At this time, as shown in the schematic plan view of the threshing apparatus 15 of FIG. 6, a single drive source with a continuously variable transmission having a plurality of suction fans 92a, the drive pulley 92a of 92b _1, 92b ₁ of the belt 94 With the configuration driven by 96, by changing the rotation radius of each suction fan 92a, 92b with the manual levers 97a, 97b, fine drive adjustment suitable for the conditions of each suction fan 92a, 92b can be achieved. It becomes possible.

Further, as shown in the schematic plan view of the threshing device 15 in FIG. 7, the driving pulleys 92a ₁ and 92b ₁ of the plurality of fans 92a and 92b use pulleys having fixed diameters that cannot change the rotation radius, respectively, The pulleys 92 a ₁ and 92 b ₁ may be coaxial with the belt-type continuously variable transmission pulley 98, and the belt 99 may be wound around the pulley 98 and driven by the drive source 96. In this case, the rotation speeds of the fans 92a and 92b can be changed simultaneously.

FIG. 8 is a schematic plan view (FIG. 8A) of the threshing device 15 and a relationship diagram between the vehicle speed and the number of rotations of the suction fan 92 (FIG. 8B). A configuration is shown in which only the driving speed of the suction fan 92a is changed, or the suction fans 92a and 92b are controlled to increase and decrease. Example shown in FIG. 8, the rotation diameter suction fan 92a with continuously variable pulley 92a ₁ of the belt is driven as a variable to drive the suction fan 92b in the pulley 92b ₁ fixed diameter.
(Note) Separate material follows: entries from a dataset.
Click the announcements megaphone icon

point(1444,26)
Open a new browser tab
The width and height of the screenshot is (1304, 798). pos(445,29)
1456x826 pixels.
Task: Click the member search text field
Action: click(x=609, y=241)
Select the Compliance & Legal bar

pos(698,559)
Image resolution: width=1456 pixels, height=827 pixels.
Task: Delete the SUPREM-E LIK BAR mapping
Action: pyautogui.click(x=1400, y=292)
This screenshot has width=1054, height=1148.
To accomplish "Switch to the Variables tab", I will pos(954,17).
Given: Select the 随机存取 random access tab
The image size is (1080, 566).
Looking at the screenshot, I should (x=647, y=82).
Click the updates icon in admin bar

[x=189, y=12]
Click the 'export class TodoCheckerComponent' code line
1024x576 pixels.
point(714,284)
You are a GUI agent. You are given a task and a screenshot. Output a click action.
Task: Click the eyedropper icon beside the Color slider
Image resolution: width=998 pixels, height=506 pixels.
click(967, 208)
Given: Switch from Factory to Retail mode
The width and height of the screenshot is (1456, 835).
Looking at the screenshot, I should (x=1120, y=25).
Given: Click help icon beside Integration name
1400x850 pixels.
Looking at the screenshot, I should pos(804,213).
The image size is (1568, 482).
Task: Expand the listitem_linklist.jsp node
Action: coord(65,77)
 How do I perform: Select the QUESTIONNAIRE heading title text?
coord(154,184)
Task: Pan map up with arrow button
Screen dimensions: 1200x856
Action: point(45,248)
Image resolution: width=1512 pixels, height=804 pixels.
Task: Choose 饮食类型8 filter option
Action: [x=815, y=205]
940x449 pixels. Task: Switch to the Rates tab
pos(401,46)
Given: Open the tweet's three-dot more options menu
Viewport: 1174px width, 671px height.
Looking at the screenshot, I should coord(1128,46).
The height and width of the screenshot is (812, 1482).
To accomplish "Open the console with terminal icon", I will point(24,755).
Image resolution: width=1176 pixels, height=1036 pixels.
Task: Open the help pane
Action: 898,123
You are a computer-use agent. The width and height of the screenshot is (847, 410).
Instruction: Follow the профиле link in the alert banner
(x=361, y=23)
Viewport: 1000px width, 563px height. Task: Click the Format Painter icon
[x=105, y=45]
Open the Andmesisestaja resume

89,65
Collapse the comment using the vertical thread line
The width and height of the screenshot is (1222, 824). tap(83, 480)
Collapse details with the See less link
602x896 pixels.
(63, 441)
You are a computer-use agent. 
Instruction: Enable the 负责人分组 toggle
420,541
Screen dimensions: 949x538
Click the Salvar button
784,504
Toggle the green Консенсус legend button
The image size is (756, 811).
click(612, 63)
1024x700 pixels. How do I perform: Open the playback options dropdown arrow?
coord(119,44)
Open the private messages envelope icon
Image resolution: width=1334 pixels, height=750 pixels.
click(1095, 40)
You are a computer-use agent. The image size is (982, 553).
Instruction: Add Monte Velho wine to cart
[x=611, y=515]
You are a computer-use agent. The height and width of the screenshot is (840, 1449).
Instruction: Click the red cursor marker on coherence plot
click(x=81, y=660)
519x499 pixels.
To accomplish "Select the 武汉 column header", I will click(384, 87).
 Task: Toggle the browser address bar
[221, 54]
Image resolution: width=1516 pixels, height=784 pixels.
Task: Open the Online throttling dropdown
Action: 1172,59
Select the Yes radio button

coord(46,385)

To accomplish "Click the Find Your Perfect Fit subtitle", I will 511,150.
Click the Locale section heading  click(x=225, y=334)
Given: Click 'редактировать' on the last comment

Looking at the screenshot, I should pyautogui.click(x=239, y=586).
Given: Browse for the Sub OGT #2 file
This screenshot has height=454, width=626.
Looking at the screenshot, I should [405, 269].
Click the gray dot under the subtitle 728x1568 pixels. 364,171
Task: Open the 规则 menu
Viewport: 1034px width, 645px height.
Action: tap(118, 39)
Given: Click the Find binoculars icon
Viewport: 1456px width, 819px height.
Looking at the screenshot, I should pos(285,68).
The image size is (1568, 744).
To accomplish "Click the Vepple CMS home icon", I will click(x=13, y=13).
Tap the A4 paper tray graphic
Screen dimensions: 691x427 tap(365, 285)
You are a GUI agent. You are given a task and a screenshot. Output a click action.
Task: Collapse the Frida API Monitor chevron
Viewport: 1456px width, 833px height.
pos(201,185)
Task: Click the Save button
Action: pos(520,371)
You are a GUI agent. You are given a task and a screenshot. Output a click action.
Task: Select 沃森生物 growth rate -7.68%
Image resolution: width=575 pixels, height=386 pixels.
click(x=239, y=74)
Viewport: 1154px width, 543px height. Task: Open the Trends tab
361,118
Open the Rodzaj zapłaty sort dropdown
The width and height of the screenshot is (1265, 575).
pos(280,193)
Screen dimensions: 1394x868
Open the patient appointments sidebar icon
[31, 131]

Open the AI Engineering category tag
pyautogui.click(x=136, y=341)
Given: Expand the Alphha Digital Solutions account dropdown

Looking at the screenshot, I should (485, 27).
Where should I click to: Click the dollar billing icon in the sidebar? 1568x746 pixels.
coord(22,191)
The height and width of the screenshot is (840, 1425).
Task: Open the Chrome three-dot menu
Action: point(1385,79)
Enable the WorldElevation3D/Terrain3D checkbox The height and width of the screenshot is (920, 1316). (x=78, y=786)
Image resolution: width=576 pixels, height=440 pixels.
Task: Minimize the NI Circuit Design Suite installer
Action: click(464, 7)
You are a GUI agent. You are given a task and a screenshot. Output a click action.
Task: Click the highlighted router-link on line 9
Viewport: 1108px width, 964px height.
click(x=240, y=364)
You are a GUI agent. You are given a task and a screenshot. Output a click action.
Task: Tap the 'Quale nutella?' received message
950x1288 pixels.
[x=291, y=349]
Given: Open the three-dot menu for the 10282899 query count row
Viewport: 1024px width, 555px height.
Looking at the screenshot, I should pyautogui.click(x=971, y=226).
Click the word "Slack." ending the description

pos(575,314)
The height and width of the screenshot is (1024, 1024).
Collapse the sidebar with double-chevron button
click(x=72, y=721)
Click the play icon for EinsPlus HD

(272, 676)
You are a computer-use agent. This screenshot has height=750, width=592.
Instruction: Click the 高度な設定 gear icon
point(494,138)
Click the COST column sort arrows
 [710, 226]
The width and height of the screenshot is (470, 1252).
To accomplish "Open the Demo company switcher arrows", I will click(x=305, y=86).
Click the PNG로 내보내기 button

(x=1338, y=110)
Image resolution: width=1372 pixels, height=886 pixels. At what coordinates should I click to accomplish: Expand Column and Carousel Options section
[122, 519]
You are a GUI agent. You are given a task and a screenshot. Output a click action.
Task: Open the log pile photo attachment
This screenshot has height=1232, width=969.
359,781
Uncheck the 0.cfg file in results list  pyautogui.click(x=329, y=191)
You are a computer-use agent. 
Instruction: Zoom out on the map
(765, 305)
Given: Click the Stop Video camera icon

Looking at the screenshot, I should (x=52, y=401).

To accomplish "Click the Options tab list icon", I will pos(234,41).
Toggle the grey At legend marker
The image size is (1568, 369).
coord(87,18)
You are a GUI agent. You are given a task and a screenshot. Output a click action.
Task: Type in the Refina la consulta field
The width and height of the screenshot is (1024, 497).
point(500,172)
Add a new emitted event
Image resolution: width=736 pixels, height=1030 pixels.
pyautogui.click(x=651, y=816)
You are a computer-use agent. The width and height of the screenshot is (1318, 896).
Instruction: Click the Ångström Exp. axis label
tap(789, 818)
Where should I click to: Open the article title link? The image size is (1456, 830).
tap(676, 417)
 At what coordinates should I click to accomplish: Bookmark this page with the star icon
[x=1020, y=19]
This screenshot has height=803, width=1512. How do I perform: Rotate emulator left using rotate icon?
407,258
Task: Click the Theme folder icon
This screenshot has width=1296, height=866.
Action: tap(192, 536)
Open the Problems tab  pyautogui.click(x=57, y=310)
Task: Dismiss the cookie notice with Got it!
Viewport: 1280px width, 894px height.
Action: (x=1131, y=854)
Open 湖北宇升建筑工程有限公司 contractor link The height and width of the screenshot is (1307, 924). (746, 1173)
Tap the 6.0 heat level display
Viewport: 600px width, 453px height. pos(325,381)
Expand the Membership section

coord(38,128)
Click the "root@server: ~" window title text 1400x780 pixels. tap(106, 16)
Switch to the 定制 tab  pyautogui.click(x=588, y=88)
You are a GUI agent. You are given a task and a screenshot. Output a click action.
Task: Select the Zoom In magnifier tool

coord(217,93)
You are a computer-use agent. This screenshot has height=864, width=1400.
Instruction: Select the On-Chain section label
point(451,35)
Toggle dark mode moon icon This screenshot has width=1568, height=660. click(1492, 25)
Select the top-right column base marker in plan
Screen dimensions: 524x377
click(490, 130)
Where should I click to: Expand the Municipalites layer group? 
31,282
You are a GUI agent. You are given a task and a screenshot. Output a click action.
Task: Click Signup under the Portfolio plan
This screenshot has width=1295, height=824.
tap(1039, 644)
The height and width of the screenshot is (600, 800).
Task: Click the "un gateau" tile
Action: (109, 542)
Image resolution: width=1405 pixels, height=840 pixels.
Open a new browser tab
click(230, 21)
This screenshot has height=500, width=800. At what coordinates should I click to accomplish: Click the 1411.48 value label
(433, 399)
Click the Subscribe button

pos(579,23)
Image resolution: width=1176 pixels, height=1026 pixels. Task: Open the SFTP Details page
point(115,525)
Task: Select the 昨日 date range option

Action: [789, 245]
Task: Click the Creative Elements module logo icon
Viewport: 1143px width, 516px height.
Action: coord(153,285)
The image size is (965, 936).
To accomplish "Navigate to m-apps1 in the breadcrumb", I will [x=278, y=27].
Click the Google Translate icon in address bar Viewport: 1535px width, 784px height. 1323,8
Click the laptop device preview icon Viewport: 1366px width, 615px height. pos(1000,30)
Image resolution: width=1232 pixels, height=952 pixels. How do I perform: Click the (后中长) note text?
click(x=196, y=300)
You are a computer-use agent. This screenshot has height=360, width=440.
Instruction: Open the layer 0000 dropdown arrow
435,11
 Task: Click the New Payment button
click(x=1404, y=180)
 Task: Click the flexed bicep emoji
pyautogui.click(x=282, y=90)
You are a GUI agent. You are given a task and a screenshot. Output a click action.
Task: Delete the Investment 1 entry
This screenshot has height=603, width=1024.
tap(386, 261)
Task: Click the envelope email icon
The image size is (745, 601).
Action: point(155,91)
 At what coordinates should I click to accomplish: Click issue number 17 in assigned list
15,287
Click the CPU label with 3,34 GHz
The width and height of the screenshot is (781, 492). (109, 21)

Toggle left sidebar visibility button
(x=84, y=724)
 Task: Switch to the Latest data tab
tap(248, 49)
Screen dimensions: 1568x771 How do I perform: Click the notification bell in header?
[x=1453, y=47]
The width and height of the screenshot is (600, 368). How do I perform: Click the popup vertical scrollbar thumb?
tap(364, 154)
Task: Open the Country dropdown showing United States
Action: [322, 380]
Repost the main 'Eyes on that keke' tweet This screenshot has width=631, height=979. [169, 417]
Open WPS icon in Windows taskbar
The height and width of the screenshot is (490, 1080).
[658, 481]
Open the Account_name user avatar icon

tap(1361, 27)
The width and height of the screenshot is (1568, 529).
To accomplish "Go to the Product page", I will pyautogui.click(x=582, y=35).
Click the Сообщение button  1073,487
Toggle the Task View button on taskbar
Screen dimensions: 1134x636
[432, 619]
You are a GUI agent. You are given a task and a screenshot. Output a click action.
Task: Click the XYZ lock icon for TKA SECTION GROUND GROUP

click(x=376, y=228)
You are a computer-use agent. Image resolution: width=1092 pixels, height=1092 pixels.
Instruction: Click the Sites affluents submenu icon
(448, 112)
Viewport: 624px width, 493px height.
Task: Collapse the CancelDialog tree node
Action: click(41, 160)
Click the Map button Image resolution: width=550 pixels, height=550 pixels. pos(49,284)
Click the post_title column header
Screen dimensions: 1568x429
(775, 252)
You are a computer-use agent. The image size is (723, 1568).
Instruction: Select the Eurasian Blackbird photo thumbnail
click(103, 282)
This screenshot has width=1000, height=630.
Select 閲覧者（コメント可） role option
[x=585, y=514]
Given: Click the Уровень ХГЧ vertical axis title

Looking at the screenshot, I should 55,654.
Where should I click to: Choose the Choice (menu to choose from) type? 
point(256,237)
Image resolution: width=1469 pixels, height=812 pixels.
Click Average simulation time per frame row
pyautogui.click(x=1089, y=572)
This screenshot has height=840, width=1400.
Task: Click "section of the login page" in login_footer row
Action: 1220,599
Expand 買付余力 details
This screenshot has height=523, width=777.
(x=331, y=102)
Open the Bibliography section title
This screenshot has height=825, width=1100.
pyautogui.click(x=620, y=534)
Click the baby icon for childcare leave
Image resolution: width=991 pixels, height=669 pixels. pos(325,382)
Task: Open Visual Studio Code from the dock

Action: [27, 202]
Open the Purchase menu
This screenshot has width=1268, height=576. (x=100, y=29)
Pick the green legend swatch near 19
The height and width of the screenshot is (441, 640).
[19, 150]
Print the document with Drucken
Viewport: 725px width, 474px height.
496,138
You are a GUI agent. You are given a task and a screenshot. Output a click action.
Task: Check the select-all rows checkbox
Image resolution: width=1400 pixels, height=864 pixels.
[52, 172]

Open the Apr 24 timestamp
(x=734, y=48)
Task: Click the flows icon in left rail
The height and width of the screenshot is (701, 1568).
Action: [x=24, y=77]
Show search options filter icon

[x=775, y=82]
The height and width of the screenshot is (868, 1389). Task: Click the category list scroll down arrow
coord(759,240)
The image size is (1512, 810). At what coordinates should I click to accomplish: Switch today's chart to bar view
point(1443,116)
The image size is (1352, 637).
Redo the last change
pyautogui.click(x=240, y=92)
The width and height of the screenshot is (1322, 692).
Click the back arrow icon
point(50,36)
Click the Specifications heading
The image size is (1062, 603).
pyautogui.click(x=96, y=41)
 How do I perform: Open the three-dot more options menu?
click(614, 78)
FIG. 8 shows a configuration in which the tension diameter of the belt-type continuously variable transmission pulley 92a ₁ is made variable by operating the tension arm 103 by the control motor 100.

Generally, when the vehicle speed increases, the waste generated in the threshing device 15 increases, and the sorting load of the object to be processed on the swing sorting shelf 51 increases. Therefore the control motor 100 of the suction fan 92 in conjunction with the vehicle speed to adjust the tension of the continuously variable transmission pulley 92a ₁ of the belt 94 of the belt type that, as shown in FIG. 8, for adjusting the rotational speed of the suction fan 92a Made the configuration.

  By changing the number of rotations of the suction fan 92a on the front side of the swing sorting shelf 51 according to the processing amount of the processing object sent from the handling cylinder 69, the swing sorting shelf 51 and the like can be changed according to the increase or decrease of the load. The load can be kept almost constant.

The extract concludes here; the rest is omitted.